Salome was hired as a 'research associate' and given a great degree of freedom by Dunn to pursue her own scientific interests, using the mouse as a model system. Her career flourished as she combined her embryological expertise with newfound genetic knowledge from her Columbia colleagues. In a series of papers published from 1938 onward, Salome presented a model for the action of the T-locus product as an inducer of mesoderm and axial development. Her work effectively repudiated Spemann's claim of the irrelevancy of genes to embryonic induction (which gave her great pleasure). Half a century later, Salome's ideas would be validated at the molecular level when Bernhard Herrmann and Hans Lehrach characterized the T-locus product as a DNA binding protein that has a central role in the regulation of transcription during the development of mesoderm and notochord.
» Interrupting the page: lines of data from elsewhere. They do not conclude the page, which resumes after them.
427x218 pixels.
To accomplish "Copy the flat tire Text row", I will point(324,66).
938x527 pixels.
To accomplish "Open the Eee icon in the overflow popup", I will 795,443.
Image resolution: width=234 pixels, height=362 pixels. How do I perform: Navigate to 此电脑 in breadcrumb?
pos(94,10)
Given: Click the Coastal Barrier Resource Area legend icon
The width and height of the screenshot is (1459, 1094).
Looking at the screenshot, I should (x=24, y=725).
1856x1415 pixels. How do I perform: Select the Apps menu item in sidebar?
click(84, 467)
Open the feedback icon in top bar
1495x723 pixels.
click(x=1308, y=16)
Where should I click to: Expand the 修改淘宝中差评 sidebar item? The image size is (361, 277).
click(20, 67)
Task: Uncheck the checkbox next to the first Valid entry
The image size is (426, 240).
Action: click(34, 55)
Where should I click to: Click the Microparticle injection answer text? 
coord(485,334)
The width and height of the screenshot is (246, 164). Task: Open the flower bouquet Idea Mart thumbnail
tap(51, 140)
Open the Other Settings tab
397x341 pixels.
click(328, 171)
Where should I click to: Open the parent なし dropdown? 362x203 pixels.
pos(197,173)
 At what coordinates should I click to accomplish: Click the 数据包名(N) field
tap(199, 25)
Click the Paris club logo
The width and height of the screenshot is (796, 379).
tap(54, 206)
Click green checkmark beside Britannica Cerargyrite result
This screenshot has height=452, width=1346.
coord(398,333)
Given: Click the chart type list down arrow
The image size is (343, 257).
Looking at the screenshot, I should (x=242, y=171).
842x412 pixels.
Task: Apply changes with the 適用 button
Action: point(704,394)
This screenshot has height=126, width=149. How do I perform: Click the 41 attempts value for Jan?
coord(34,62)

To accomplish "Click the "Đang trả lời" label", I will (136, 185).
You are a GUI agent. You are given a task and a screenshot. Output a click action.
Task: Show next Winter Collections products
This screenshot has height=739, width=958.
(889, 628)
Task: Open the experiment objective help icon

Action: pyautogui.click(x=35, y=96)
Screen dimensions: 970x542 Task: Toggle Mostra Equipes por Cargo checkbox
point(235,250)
Salome experienced anti-Semitism firsthand in Nazi Germany, and then she experienced sexism firsthand in Ivy League America. After 19 years at Columbia, and the publication of numerous breakthrough articles in genetics, she still held the same Research Associate position that Dunn had given her at the outset of her tenure there. The Columbia administration made it clear, in no uncertain terms, that women simply would not be considered for faculty positions in science departments at their university. In 1955, the newly formed Albert Einstein College of Medicine righted this wrong by providing Salome with a full faculty position in their new Department of Genetics. She remained at Einstein for the remainder of her career, serving as departmental chair of Genetics from 1963 to 1976.

Until the end of her life, Salome lived in a magnificent Columbia-owned apartment just off campus, where she frequently held dinner parties for young scientists and colleagues. The apartment was given to her by Dwight Eisenhower, who was president of Columbia before becoming president of the country. Salome told the story that Eisenhower had read an article in the New York Times about one of her freakish mutant mice, and asked her to speak to him about her research. Salome said she had different canned talks about genetics for primary school students, high school students, undergraduates and graduate students, and she decided that Eisenhower would get the most out of a primary school lesson in genetics, which she proceeded to give him. He was so impressed that he decided that Salome and her family deserved to live in a better apartment than the tiny tenement to which they had been confined since their arrival in the country.

It wasn't until late in her career (when most people her age were already retired) that Salome was finally recognized for her scientific contributions and for her role in nurturing and encouraging women to pursue scientific careers. At the age of 72, in 1979, she was elected to the National Academy of Sciences and made an Honorary Life Member of the New York Academy of Sciences. Over the next two decades, she was elected to the Royal Society of the United Kingdom, and received honorary awards from the American Academy of Arts and Sciences and the American Association for the Advancement of Science, as well as the Thomas Hunt Morgan Medal of the Genetics Society of America. Salome was particularly radiant in 1993 when she personally received the National Medal of Science from President Clinton and Vice President Gore.